As excitement returns, UK's Stoops faces tough task
HOOVER, Ala. — On Nov. 3, 2012, Vanderbilt played Kentucky in an almost-empty Commonwealth Stadium. By then a lot of football fans knew what was coming and chose to stay home. Those who showed up for kickoff didn’t stay long. By the beginning of the second half, there were fewer than 10,000 people in the seats. The Wildcats lost to the Commodores 40-0.
Five months later, the Wildcats attracted 50,831 screaming fans to their spring game.
Such is the impact Kentucky’s new head coach, Mark Stoops, has had in Lexington. From the day he arrived, Stoops gave a much-needed jolt to a program searching for positive energy.
“It was crazy,” running back Raymond Sanders said at SEC Media Days. “You show up on campus and see this flood of people and there’s nothing you can say but, ‘Wow.’ It was a little discouraging last year to see 19,000 people (in Commonwealth Stadium). We are grateful to those guys who came out and supported us, but to have 50,000 people at the spring game, man that was really special.”
A new coach generating enthusiasm is nothing new. Butch Jones got a rousing reception when he arrived at Tennessee, and Gus Malzhan looked like Caesar entering the gates of Rome when he returned to Auburn.
The real trick for a new coach is keeping that energy level high through the dog days of summer and into the first month of the season. On that front, Stoops seems to have made a lot of good moves. The Wildcats have one of the top recruiting classes in the country committed (though not yet signed) for 2014, with Stoops getting nods from several key players in Ohio, a market that once was almost completely off limits to Kentucky.

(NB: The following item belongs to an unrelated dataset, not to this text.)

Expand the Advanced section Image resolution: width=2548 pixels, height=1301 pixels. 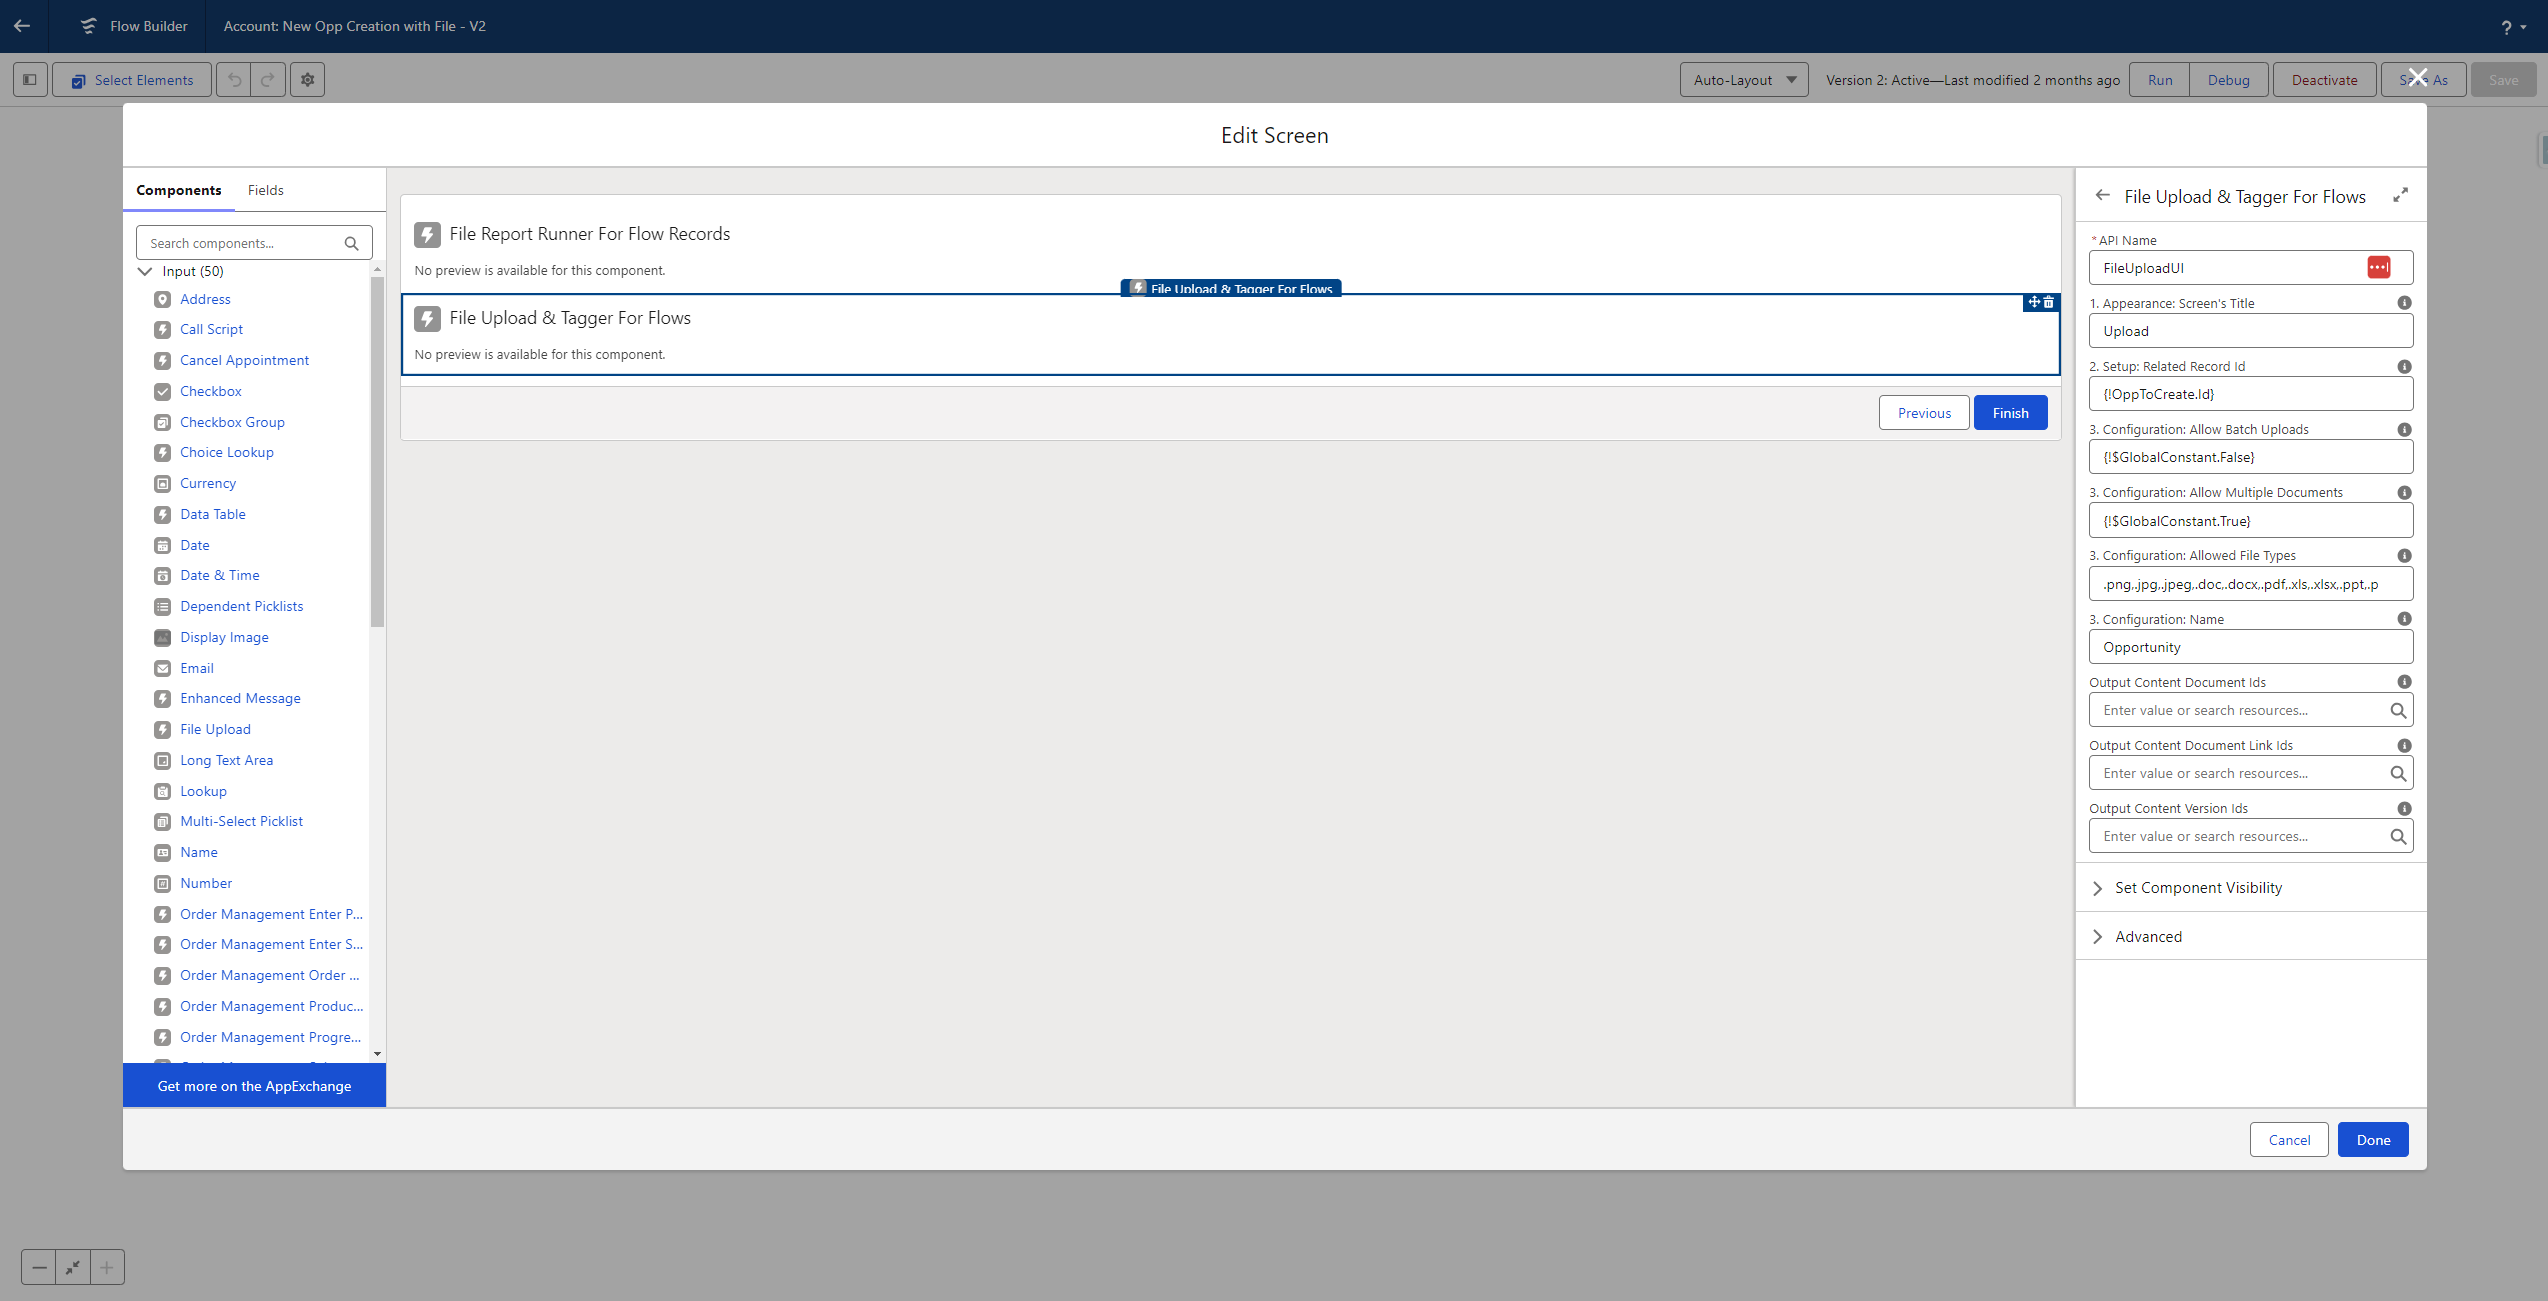[x=2148, y=937]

“It made a lot of sense to me with Southern Ohio being so close to us,” the coach said of his recruiting emphasis in the Buckeye State. Stoops grew up in Youngstown and coached at Nordonia High School in Macedonia, Ohio, for four years before taking an assistant-coaching job at the University of South Florida. “With my ties to Northern Ohio, it made sense to recruit the whole state."
But those new and exciting players are rising high-school seniors, a year away from showing up on any campus.
In the meantime, the Wildcats still face a talent gap relative to the rest of the conference and one of the toughest schedules in the nation. After opening with Western Kentucky and its new coach Bobby Patrino on Aug. 31, Stoops and his team face Miami (Ohio), Louisville, Florida, South Carolina and Alabama. The only game on the schedule marked as a “should win” is Alabama State. That doesn’t happen until Nov. 2.
“We feel an obligation to put a great team out there,” Stoops said. “The fans deserve it. They have been very loyal. To know that they have people who care about them is really great for the kids.”
In addition to recruiting, Stoops has implemented a spread offense designed to strike quickly and get his backs and receivers open in space, as well as a 4-3 defense he hopes will slow some of the powerful offenses he will face in the SEC.
“We’re working really hard, but we need to work really hard,” said defensive tackle Donte Rumph. “We have a lot to prove.”
Until they prove it, Kentucky is just another team with enthusiastic fans and optimistic players. The fact that Stoops hasn’t even settled on a quarterback for his new offense hasn’t dampened the support.
“We’ve seen good things out of all of (the quarterbacks),” Stoops said. “But we’ve got a lot of work ahead of us. They all need to improve.”
Even with that note of caution, fans and players are all in with Stoops and the new regime.
“Eight wins,” Rumph said when asked to define a successful 2013. “Eight-plus wins would be a successful season for me.”
He said it with such confidence that it was hard for anyone to point to the schedule and ask him to find those eight wins. Like many of the fans and all of the players, Rumph is a happy passenger on the Big Blue locomotive for now.
“There is a different buzz on campus,” Sanders said. “You walk around and people ask you what’s going on with the team and with the season. It makes you work even harder because you want to keep those fans happy and keep them coming to the games. It feels a lot different. It feels good.”